DATA SHOWN
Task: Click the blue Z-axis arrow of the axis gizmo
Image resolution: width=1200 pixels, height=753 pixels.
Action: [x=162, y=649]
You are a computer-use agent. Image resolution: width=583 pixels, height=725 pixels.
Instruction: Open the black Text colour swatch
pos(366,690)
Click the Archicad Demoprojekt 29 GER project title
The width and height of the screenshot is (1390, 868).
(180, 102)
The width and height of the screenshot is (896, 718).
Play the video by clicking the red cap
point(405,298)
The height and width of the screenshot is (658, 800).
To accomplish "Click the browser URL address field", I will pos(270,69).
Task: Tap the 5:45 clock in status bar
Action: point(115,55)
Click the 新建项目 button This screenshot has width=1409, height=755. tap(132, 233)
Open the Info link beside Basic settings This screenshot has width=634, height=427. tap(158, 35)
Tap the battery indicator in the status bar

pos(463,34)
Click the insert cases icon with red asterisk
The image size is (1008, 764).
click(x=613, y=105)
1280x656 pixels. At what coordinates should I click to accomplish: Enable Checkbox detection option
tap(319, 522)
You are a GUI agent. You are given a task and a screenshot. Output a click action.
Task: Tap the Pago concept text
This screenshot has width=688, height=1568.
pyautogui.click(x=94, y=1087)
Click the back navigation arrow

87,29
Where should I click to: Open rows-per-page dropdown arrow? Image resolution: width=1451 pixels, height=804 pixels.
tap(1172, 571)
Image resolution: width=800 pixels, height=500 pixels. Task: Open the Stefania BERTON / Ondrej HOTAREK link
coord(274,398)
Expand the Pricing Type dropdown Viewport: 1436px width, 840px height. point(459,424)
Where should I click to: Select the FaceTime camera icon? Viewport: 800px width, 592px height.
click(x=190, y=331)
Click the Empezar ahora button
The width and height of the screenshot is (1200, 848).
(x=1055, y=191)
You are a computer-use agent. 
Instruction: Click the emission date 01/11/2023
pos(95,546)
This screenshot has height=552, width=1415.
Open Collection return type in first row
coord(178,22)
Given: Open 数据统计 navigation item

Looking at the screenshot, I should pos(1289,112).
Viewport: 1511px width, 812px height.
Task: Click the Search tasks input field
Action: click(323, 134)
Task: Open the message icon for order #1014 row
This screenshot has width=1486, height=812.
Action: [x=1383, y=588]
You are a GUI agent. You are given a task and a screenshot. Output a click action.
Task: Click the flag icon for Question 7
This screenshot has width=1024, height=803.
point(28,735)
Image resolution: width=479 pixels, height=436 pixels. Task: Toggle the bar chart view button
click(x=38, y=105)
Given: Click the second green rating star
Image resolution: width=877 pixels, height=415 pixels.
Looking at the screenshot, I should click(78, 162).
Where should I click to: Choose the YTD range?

INSTRUCTIONS FOR THE TASK
The line with "Image resolution: width=800" and every line after it up to the end of the entries: output those exactly, and only those.

SOLVED EXERCISE
Image resolution: width=800 pixels, height=500 pixels. Task: Open the Stefania BERTON / Ondrej HOTAREK link
coord(274,398)
Expand the Pricing Type dropdown Viewport: 1436px width, 840px height. point(459,424)
Where should I click to: Select the FaceTime camera icon? Viewport: 800px width, 592px height.
click(x=190, y=331)
Click the Empezar ahora button
The width and height of the screenshot is (1200, 848).
(x=1055, y=191)
You are a computer-use agent. 
Instruction: Click the emission date 01/11/2023
pos(95,546)
This screenshot has height=552, width=1415.
Open Collection return type in first row
coord(178,22)
Given: Open 数据统计 navigation item

Looking at the screenshot, I should pos(1289,112).
Viewport: 1511px width, 812px height.
Task: Click the Search tasks input field
Action: click(323, 134)
Task: Open the message icon for order #1014 row
This screenshot has width=1486, height=812.
Action: [x=1383, y=588]
You are a GUI agent. You are given a task and a screenshot. Output a click action.
Task: Click the flag icon for Question 7
This screenshot has width=1024, height=803.
point(28,735)
Image resolution: width=479 pixels, height=436 pixels. Task: Toggle the bar chart view button
click(x=38, y=105)
Given: Click the second green rating star
Image resolution: width=877 pixels, height=415 pixels.
Looking at the screenshot, I should click(78, 162).
Where should I click to: Choose the YTD range?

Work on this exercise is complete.